:: FRAGMENTO CITADO ::
◇ ◇ ◇ ◇ ◇ ◇ ◇
Pero no debemos olvidar que no hay inocencia en la escritura de un diario de artista. Atrás de ese registro cotidiano anida la secreta idea de que los documentos privados algún día tendrán la importancia necesaria como para volverse públicos. Leídos con escepticismo (como recomienda el crítico santafesino Alberto Giordano, nuestro especialista de bandera en escrituras autobiográficas), en los diarios de escritor saltan a la vista las estrategias de autofiguración -el concepto es de Sylvia Molloy- a través de las cuales los autores se autorrepresentan en privado pero respondiendo a las expectativas de lo público. La conciencia de Bléfari acerca de la naturaleza “no tan íntima” de sus anotaciones aparece a veces en forma de advertencia en El diario. Como en esta entrada de febrero de 2006: “A mis amigos: tengan cuidado al leer algún día todo esto. Tengan mucha justeza y no sean impíos”.
Cuando habla estrictamente sobre finanzas, la artista revela su método holístico de administración hogareña: el dinero entra y sale, lo importante es mantener el flujo. “Aunque esté anotado todo, no hago ninguna cuenta, no armo operaciones ni pronósticos, anoto para hacer algo, para ver si se puede escribir en vez de hacer cuentas”, señala en abril de 2015. Por momentos el texto se vuelve tarifario y echa luz sobre una zona oscura para muchos artistas independientes: cuánto vale y cómo se negocia ante una posible patronal la fuerza de trabajo basada en el talento artístico. Hay decenas de entradas en las que consigna en detalle los honorarios que recibe por actuaciones en películas, invitaciones a conferencias, recitales, columnas sobre literatura e intervenciones en televisión.
◇ ◇ ◇ ◇ ◇ ◇ ◇
:: CONSIGNA ESCRITA 1 ::
Responde estas preguntas sobre el fragmento acerca del diario de Bléfari:
(a) ¿De quién es el concepto de autofiguración?
(b) ¿En qué mes y año está fechada la entrada que empieza "A mis amigos"?
(c) ¿Por qué actividades consigna la artista los honorarios que recibe?
:: CONSIGNA ESCRITA 2 ::
Sigue escribiendo el fragmento sobre el diario de Bléfari a partir de su última oración.
◇ ◇ ◇ ◇ ◇ ◇ ◇
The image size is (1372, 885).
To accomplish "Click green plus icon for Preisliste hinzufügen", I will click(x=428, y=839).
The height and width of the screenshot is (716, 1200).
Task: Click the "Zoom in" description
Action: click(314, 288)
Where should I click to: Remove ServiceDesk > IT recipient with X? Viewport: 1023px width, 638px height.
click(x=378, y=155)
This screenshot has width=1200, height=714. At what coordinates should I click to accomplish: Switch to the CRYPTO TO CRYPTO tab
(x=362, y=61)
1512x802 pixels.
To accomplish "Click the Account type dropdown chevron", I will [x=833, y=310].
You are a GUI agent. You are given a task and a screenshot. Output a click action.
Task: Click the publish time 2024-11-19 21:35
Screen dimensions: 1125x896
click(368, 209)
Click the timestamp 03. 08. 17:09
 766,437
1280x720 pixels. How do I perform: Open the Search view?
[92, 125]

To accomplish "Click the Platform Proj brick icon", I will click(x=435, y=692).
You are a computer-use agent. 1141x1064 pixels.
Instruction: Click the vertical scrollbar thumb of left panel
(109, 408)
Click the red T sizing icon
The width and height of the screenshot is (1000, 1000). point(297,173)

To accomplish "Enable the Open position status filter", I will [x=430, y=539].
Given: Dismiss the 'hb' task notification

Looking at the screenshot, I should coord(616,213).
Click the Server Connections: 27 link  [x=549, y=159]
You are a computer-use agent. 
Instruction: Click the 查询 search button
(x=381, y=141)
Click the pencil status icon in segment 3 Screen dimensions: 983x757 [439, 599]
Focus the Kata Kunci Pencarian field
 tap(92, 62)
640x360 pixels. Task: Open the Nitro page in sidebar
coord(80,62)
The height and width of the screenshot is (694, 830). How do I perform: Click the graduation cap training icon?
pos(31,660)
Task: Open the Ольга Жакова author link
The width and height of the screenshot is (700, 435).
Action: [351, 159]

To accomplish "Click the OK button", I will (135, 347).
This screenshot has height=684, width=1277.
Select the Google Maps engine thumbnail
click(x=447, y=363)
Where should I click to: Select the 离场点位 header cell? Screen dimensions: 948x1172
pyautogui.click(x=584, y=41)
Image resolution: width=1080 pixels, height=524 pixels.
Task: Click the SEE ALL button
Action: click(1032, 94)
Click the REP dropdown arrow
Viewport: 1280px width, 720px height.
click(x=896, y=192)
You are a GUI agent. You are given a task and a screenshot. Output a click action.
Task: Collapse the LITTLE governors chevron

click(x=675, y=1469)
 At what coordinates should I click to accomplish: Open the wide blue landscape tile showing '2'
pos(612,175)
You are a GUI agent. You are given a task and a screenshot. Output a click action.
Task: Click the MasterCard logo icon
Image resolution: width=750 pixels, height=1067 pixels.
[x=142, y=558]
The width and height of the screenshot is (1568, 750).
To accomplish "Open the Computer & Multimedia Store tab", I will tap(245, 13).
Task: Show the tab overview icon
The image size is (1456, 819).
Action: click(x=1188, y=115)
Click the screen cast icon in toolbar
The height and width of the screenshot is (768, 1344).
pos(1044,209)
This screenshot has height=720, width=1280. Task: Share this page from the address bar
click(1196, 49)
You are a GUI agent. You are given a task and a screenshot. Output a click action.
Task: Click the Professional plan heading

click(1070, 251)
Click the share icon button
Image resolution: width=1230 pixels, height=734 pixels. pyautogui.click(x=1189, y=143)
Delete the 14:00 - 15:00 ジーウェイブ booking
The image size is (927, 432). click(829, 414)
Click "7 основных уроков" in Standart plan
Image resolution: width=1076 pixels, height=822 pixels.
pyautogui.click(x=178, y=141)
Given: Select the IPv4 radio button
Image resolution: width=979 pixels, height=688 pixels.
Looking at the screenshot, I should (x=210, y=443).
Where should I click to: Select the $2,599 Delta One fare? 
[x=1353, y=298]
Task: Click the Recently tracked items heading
◇ ◇ ◇ ◇ ◇ ◇ ◇
:: RESPUESTA CORRECTA 1 ::
(a) De Sylvia Molloy.
(b) Febrero de 2006.
(c) Por actuaciones en películas, invitaciones a conferencias, recitales, columnas sobre literatura e intervenciones en televisión.

:: RESPUESTA CORRECTA 2 ::
El Diario también está diestramente minado por anotaciones tangenciales al tema del dinero. La música, por ejemplo. Esos apartados deleitan de manera particular a quienes se volvieron sensibles a sus discos. Entusiasma acceder a escenas íntimas como la elección de la tapa del clásico álbum ‘Excursiones’ de la banda Suárez, con la inmediatez y el regocijo de quien lo anota esa misma noche de 1999. Los integrantes de Suárez (grupo que lideró entre 1989 y 2001 y entre 2015 y 2018) aparecen nombrados a menudo en las 174 páginas del libro. Lo mismo con quienes compartió proyectos musicales más recientes como Sue Mon Mont y Los mundos posibles. Hablo de apuntes personales que abarcan más de tres décadas y que no hacen otra cosa que recordarnos que, para refrescarla, Bléfari le ha propinado sucesivas patadas pop a la música argentina.
Según Giordano, algo que separa a los diarios de artistas de los de cualquier hijo de vecino como uno, es la tendencia a reflexionar sobre la dificultad técnica para producir la propia obra. El artista no sabe de antemano si va a poder seguir haciendo eso por lo que los demás lo consideran artista. Así se lo cuestiona Bléfari en junio de 2017: “Mis canciones me parecen tan lejos, ¿las hice yo? ¿era yo esa persona con ideas? ¿En qué momento pasó que perdí algo? ¿Cuándo me separé de la guitarra? ¿Cuándo se me pasó la fiebre esa? Fue un fake psicológico que me sirvió, aunque también fue inútil”.
En medio de los ardides de la cantante para administrar su mundo (el dinero y las comidas, el deseo de sociabilidad y de repliegue) aparecen destellos que renuevan el trance lector: ideas para cuentos, poemas, extractos de libretos, cartas, comentarios de películas y anotaciones sobre lecturas. ¿Cómo explicarle a alguien que no la conocíó que Rosario Bléfari tenía la cualidad única de ser inmensa y doméstica al mismo tiempo? Creo que bastaría con mostrar esta anotación de junio de 1986: “Ese libro de Fitzgerald me hace mal, ¿o no? Claro, es como masturbarse. ¡Y justo ahora, que se rompió el bidet!”.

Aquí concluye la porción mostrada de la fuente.